Monday, March 25, 2024

Dr. Garrett Morris, an assistant professor and inaugural Emeriti-faculty scholar in the Department of Computer Science, received a Distinguished Paper award while attending the 51st AMC SIGPLAN Symposium on Principles of Programming Languages (POPL 2024). His research, titled “Soundly Handling Linearity”, proposes a novel approach to soundly combining linear types with multi-shot effect handlers.  

J. Garrett Morris

“We studied the challenges that arise in ensuring that handlers respect linear types [...] “When we’re putting programs and their handlers together, it’s not enough to just know about the effect being handled; we also need to know about the requirements of the remaining effects. Our work gives a general pattern that captures many of these interactions and rules out misbehavior in those cases we haven’t captured yet.”  - Dr. Morris 

“Soundly Handling Linearity” is one of the results of years of research between Dr. Morris and Dr. Sam Lindley, a reader in Programming Language Design and Implementation at the University of Edinburgh. The pair first began to collaborate on linear types during their time as post-doctoral researchers in the Laboratory for Foundations of Computer Science at Edinburg, and has since expanded to include Dr. Morris’ background in extensibility and Dr. Lindley’s studies in effect handlers. The paper was also co-authored by Wenhao Tang, a PhD student at the University of Edinburgh supervised by Dr. Lindley, and Dr. Daniel Hillerström, an honorary fellow at Edinburgh and a senior researcher at the Huawei Zurich Research Center in Switzerland. 
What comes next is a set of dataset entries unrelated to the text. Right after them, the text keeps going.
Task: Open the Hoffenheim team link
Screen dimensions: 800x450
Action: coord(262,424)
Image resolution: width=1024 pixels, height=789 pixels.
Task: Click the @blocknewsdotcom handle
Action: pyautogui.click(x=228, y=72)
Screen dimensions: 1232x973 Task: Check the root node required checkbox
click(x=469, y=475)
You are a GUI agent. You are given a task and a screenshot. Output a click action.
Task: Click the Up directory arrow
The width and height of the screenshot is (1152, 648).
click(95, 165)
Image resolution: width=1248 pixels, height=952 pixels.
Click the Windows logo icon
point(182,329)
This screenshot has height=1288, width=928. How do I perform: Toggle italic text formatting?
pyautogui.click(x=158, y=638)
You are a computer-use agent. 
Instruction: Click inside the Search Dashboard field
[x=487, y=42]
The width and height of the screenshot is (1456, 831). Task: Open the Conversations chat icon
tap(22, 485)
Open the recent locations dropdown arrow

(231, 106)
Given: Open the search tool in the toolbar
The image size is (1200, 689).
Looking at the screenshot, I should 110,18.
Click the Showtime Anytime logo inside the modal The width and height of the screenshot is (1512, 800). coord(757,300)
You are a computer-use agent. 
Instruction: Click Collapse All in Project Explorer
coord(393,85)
The 51st AMC SIGPLAN Symposium marked Dr. Morris’ fifth POPL. He said the annual conference brings together researchers and students from across programming language theory, logic, and other areas of theoretical computer science, which allows participants to explore a range of topics. For future POPL attendees, Dr. Morris recommends looking through the daily schedule and prioritizing a few of the events to ensure a balanced experience.   

“For me, the most important thing is to identify a subset of the program that I’ll really be able to understand and engage with, while leaving enough slack for impromptu discussions and seeding future collaboration,” Dr. Morris said. 

In fact, Dr. Morris said one exchange from the conference may have inspired his next project.  

“The most promising thing from this year’s POPL for me was probably an off-hand comment in a lunch time conversation – ‘Why has no one done X yet?’,” he said. “Upon thinking about it, I figured that maybe I could do X and it’s looking good so far.”  

Among the 94 papers accepted to the conference, only 9 – including “Soundly Handling Linearly – obtained a distinguished paper designation. The conference defines its distinction criteria as “papers that the Program Committee thinks should be read by a broad audience due to their relevance, originality, significance, and clarity.